La sentenza, come pure il parere, del 13 luglio scorso, della “Commissione per l’accesso ai documenti amministrativi” della Presidenza del Consiglio dei Ministri, non fanno altro che rafforzare quanto la scrivente continua da mesi a sostenere attraverso i contributi professionali, in risposta ad una situazione davvero paradossale che purtroppo si sta registrando in alcune scuole d’Italia.
Così, come più volte si è avuto modo di sottolineare, anche il citato TAR (sez. terza Bis) evidenza la fondamentale importanza dell’art. 97 della Costituzione che esige che la Pubblica Amministrazione agisca secondo il principio del “buon andamento e dell’imparzialità”.
Nella sentenza si legge che “giova premettere, preliminarmente, che la normativa sull’accesso ai documenti amministrativi (L. n. 241/1990) ha il medesimo ambito di applicazione dell’art. 97 della Costituzione e riguarda tutti gli atti riferibili all’amministrazione, non rilevando la loro disciplina sostanziale pubblicistica o privatistica”.
Aspetto questo rilevante, in quanto ha consentito al giudice amministrativo di accogliere il ricorso non solo relativamente alla documentazione relativa al procedimento di concessione del bonus, ma anche relativamente ai destinatari e agli importi, dichiarando illegittimità del silenzio serbato dall’amministrazione e concedendo, di contro, il diritto all’accesso agli atti.
Probabilmente, la confusione in merito da parte di alcuni Dirigenti Scolastici, che continuano a pensare di avere una “discrezionalità assoluta”, deriva dal fatto che il bonus non è contrattabile in quanto prerogativa dirigenziale.
Ma la non derogabilità del bonus per via pattizia non significa assolutamente che la sua assegnazione o non assegnazione da parte del Dirigente Scolastico debba essere sottratta a tutte quelle norme, compreso le stesse prescrizioni della L. 107/2015 (criteri, comitato di valutazione, motivazione, trasparenza, ecc) che l’ordinamento italiano prescrive attraverso la Carta Costituzionale, le leggi e i regolamenti.
Anzi, i Dirigenti Scolastici che, senza alcuna motivazione valida, negano l’accesso agli atti, dimenticano forse che, nella fattispecie, le scelte illegittime potrebbero addirittura configurarsi come “abuso d’ufficio”, un reato previsto dall’art. 323 del codice penale italiano.
Insomma, se prima della riforma su “La Buona Scuola”, la materia era regolata unicamente da quanto contenuto nelle norme contrattuali, la L. 107/2015 ha cambiato completamente la posizione del Dirigente Scolastico che, per violazione di norme di legge o di regolamento, ha una responsabilità diretta nello “svolgimento delle proprie funzioni” o del “proprio servizio”.
Preme a chi scrive ricordare che, tra l’atro, sarebbe forse opportuno non abusare della prassi del “silenzio-dissenso” che, pur essendo previsto dalla norma, va calato nei diversi casi e nei diversi contesti.
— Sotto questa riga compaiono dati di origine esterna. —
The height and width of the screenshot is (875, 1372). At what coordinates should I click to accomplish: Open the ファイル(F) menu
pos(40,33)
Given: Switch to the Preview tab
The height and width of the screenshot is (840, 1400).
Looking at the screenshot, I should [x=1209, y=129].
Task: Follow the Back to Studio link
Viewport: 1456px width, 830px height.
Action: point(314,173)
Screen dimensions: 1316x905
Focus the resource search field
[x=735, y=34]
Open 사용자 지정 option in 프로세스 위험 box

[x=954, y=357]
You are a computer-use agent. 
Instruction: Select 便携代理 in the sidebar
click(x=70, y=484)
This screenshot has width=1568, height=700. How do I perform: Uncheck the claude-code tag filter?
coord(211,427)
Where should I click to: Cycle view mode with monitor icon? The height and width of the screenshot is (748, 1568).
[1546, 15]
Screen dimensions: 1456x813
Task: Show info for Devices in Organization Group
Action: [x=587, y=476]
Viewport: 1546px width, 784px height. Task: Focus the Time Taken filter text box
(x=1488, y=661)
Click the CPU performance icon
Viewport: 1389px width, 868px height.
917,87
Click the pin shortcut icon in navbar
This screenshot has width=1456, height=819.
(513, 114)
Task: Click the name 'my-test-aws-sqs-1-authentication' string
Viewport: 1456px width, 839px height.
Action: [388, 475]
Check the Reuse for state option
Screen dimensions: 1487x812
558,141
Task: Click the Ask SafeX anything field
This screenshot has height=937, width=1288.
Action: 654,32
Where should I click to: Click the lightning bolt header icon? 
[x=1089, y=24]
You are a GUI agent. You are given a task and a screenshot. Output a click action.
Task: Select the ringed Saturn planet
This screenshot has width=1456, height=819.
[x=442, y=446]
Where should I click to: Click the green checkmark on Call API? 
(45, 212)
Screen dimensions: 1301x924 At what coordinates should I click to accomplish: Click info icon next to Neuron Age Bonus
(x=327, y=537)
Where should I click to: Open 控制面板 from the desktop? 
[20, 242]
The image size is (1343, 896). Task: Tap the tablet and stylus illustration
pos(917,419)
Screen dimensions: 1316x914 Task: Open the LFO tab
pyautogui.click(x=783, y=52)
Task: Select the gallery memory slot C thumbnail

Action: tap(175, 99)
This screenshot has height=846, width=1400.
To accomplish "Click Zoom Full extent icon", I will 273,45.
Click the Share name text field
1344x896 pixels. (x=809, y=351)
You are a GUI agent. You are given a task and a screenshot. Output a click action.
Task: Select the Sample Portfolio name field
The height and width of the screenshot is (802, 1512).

Ciò perché si potrebbe corre il rischio di mettere in atto il caso di “omissione d’atto d’ufficio” che si configura a fronte di una mancata risposta. Questo reato è imputabile se, una volta trascorsi 30 giorni da una richiesta, non si abbia ancora ottenuto alcuna risposta, né delle giustificazioni per il ritardo. In sostanza, il silenzio potrebbe anche trasformarsi in “omissione” se la richiesta viene formulata sotto forma di diffida formale ed ignorata.